The Gauss-Seidel method is a remarkably easy to implement Iterative method for solving systems of linear equations based on the Jacobi iteration method. It is easier to implement (can be done in only 10s of lines of C code) and it is generally faster than the Jacobi iteration, but its convergence speed still makes this method only of theoretical interest.

Brief reminder of Jacobi's iteration method

If you are already familiar with Jacobi's iteration method you can skip this paragraph as long as you give a glance at the notations I've chosen.

Suppose you wish to solve a (n,n) linear system. This system can be written :

A * x = b
where A is a (n,n) matrix, x and b are (n,1) column vectors.
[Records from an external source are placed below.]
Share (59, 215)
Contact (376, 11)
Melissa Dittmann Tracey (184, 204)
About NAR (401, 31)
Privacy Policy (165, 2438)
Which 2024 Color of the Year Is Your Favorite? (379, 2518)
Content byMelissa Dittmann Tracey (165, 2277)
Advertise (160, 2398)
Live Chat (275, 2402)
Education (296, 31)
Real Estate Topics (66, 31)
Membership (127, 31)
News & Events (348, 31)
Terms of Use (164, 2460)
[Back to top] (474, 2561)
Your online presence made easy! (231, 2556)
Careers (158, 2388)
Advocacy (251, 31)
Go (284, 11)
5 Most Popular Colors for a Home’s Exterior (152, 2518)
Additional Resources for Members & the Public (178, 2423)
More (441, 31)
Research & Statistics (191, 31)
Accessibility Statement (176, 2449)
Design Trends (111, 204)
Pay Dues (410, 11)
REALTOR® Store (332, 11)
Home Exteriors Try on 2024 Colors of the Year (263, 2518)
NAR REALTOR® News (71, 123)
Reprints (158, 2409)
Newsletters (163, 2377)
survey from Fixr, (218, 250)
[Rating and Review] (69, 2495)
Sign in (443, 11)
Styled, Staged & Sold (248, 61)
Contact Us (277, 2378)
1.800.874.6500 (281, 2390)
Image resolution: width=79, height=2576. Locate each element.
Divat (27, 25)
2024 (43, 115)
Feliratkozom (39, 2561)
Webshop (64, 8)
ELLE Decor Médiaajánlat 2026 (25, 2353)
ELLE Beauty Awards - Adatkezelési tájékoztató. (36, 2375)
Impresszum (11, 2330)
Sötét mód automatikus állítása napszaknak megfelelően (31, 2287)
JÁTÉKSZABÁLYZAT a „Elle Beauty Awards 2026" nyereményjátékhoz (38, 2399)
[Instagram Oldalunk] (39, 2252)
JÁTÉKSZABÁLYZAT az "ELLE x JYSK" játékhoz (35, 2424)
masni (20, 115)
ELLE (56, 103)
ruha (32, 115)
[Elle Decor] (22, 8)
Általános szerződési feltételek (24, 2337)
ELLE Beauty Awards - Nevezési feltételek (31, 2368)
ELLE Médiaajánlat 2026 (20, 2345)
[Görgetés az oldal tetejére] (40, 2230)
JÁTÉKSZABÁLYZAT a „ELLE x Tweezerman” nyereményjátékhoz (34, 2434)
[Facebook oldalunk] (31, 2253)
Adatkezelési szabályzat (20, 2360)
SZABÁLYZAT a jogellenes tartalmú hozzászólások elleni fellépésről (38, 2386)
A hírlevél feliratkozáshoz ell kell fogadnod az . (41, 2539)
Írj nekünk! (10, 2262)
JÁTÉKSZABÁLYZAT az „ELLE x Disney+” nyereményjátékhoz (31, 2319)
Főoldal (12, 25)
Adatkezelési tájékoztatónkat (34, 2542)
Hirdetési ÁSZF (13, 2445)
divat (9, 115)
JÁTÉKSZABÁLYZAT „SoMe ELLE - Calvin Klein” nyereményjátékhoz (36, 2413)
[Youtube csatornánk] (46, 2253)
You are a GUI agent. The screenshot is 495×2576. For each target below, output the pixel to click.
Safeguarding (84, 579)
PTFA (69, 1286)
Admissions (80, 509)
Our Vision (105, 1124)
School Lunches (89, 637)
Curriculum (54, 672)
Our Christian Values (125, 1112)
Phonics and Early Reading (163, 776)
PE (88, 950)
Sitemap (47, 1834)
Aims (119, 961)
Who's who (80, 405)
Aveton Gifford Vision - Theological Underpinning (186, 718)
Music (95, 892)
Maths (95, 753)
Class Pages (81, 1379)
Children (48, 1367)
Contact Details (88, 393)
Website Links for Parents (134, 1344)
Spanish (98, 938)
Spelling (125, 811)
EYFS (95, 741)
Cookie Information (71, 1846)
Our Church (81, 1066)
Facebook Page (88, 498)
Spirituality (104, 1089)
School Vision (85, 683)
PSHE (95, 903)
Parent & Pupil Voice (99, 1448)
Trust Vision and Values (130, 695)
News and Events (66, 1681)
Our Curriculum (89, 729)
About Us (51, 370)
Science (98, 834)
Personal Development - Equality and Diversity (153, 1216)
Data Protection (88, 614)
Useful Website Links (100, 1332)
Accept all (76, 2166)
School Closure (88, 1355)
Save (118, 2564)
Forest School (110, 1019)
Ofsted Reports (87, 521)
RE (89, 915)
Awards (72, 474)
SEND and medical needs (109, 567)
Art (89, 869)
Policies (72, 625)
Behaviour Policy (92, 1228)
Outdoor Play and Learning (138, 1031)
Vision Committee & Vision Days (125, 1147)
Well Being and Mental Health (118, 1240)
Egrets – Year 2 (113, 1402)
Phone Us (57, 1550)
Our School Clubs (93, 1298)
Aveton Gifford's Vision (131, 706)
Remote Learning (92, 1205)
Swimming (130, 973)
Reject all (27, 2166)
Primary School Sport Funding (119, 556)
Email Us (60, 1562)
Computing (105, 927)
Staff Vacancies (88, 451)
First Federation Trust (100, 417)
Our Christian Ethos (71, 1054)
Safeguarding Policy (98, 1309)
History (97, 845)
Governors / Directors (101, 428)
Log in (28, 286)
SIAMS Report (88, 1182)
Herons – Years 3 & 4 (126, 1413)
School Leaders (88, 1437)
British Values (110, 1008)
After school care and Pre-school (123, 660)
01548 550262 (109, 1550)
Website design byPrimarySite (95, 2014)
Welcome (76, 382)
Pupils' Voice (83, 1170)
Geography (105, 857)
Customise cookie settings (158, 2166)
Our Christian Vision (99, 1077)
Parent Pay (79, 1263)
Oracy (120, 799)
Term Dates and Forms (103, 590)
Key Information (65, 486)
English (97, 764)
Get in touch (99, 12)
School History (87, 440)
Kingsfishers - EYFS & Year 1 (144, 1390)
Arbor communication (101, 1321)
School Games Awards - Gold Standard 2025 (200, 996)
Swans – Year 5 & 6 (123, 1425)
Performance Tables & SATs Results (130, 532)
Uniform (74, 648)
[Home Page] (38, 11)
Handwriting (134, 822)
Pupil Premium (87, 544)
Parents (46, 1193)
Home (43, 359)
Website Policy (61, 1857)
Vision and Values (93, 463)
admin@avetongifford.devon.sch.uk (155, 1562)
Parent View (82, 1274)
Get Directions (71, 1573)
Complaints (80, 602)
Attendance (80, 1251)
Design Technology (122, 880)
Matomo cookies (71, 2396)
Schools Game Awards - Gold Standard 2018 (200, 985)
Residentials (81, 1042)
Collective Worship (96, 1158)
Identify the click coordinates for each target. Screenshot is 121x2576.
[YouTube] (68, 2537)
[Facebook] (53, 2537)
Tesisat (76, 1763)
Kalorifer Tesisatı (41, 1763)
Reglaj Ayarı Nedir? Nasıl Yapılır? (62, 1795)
The Jacobi iteration method is to write the matrix A in the form

A = D + N
where D is a diagonal matrix and N a matrix with only 0's on the diagonal. A rewrite of the above formulae with A's decomposition gives
(D + N) * x = b, hence D * x = b - N * x
The idea behind iteration is that you start with a random (it should be chosen as close as possible to the solution to speed up iteration time) estimation x0 of the solution and apply a recursive formulae xn+1 = f(xn). The function f() should be chosen so that the sequence (x0, x1, ...) has the solution for limit.

The above formulae suggests you can compute the "new" value of x given its "old" value. Therefore it gives the following iteration formulae :

xn+1 = D-1 * b - D-1 * N * xn
The interesting thing about this formulae is that D-1 * b and D-1 * N are constants throughout the iteration.

Gauss-Seidel

In order to compute xn+1 from xn, one would probably allocate new space where to store the elements of the vector and compute them one by one. Then to complete the iteration, xn+1 must be copied where xn was and the situation is ready to start over.
xn+1 <- D-1 * b - D-1 * N * xn
xn <- xn+1

Gauss-Seidel's approach is to compute each element of xn+1 and directly update xn with that value. This eliminates the need for a separate memory location. The calculation is done "in place" instead of being copied to another location.
Let xk be the k_th element of vector x :

xnk <- (D-1 * b)k - (D-1 * N * xn)k

Strengths and drawbacks

Gauss-Seidel iteration has the same drawbacks than Jacobi iteration, including but not limited to :
  • The matrix D is not always invertible. One must check that the values on the diagonal are non-zero before starting the iteration because it can lead to unpredictable results.
  • The spectral radius of the matrix D-1 * N must have a modulus < 1 for the iteration to work correctly. Think of the spectral radius (the largest value of the set of eigenvalue modules) as being the greatest scalar factor that can be applied to a vector. If it is greater than 1, iteration on the corresponding eigenvector will result in an infinite limit.
But tests I've conducted on a fair number of random diagonally dominant matrices representing linear systems show that this method is between twice or thrice faster than the traditional Jacobi iteration method.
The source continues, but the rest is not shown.